### Assignment
From the line with "Login (157, 15)" through the line with "Comprar [button] (82, 811)", repeat the entries verbatim, both end lines included, and add nothing.

Saved data entries
--------------------------------
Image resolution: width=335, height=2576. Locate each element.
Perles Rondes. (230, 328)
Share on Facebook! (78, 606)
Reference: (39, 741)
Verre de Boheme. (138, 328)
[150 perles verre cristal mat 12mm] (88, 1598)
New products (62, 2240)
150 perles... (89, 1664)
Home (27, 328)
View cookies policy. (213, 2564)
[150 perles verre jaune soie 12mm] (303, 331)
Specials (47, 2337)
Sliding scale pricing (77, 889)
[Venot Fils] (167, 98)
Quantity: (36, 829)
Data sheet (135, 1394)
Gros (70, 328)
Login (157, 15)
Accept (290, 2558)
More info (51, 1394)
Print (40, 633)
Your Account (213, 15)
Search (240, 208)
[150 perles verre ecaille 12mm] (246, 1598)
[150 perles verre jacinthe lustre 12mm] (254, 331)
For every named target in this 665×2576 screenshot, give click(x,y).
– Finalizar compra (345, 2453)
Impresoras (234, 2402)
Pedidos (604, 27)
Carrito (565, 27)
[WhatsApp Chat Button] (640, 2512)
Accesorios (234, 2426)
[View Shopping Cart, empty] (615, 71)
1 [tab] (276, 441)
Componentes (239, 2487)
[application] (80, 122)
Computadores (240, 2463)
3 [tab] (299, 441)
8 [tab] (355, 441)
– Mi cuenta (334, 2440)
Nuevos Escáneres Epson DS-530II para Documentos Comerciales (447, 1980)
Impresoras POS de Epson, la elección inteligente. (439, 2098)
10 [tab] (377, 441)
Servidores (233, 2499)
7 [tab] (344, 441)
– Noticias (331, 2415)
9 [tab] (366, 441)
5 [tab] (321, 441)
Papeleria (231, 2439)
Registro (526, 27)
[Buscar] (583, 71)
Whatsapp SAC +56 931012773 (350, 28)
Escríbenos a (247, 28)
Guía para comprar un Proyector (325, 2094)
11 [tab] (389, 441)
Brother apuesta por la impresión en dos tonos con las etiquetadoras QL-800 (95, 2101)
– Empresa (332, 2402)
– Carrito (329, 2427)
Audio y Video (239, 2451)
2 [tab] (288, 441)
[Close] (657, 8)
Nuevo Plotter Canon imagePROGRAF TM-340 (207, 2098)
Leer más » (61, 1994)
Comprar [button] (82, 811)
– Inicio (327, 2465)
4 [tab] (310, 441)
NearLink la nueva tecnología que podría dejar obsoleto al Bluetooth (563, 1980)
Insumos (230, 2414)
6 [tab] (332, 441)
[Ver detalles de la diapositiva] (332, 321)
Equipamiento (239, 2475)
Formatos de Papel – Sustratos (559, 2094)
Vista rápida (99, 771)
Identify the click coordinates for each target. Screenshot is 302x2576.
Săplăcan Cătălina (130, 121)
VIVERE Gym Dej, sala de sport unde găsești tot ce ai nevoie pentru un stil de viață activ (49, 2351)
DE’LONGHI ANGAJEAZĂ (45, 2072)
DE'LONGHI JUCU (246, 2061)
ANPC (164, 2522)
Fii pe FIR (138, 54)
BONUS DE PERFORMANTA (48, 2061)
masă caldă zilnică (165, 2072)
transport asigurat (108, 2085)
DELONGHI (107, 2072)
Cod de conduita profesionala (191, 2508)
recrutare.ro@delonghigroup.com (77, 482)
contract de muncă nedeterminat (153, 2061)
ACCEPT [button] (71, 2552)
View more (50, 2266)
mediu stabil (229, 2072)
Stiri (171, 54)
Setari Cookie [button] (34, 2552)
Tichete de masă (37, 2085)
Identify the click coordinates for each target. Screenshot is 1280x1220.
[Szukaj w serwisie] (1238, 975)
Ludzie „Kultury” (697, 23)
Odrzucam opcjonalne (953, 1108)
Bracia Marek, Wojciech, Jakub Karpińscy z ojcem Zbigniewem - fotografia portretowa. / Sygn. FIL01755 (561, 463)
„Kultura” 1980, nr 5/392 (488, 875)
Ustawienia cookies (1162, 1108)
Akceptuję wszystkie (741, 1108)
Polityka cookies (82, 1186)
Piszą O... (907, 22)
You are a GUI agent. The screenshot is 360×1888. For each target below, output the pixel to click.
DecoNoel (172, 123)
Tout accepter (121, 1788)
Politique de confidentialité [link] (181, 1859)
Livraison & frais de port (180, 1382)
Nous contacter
--------------------------------
### Finished exercise
Login (157, 15)
Accept (290, 2558)
More info (51, 1394)
Print (40, 633)
Your Account (213, 15)
Search (240, 208)
[150 perles verre ecaille 12mm] (246, 1598)
[150 perles verre jacinthe lustre 12mm] (254, 331)
For every named target in this 665×2576 screenshot, give click(x,y).
– Finalizar compra (345, 2453)
Impresoras (234, 2402)
Pedidos (604, 27)
Carrito (565, 27)
[WhatsApp Chat Button] (640, 2512)
Accesorios (234, 2426)
[View Shopping Cart, empty] (615, 71)
1 [tab] (276, 441)
Componentes (239, 2487)
[application] (80, 122)
Computadores (240, 2463)
3 [tab] (299, 441)
8 [tab] (355, 441)
– Mi cuenta (334, 2440)
Nuevos Escáneres Epson DS-530II para Documentos Comerciales (447, 1980)
Impresoras POS de Epson, la elección inteligente. (439, 2098)
10 [tab] (377, 441)
Servidores (233, 2499)
7 [tab] (344, 441)
– Noticias (331, 2415)
9 [tab] (366, 441)
5 [tab] (321, 441)
Papeleria (231, 2439)
Registro (526, 27)
[Buscar] (583, 71)
Whatsapp SAC +56 931012773 (350, 28)
Escríbenos a (247, 28)
Guía para comprar un Proyector (325, 2094)
11 [tab] (389, 441)
Brother apuesta por la impresión en dos tonos con las etiquetadoras QL-800 (95, 2101)
– Empresa (332, 2402)
– Carrito (329, 2427)
Audio y Video (239, 2451)
2 [tab] (288, 441)
[Close] (657, 8)
Nuevo Plotter Canon imagePROGRAF TM-340 (207, 2098)
Leer más » (61, 1994)
Comprar [button] (82, 811)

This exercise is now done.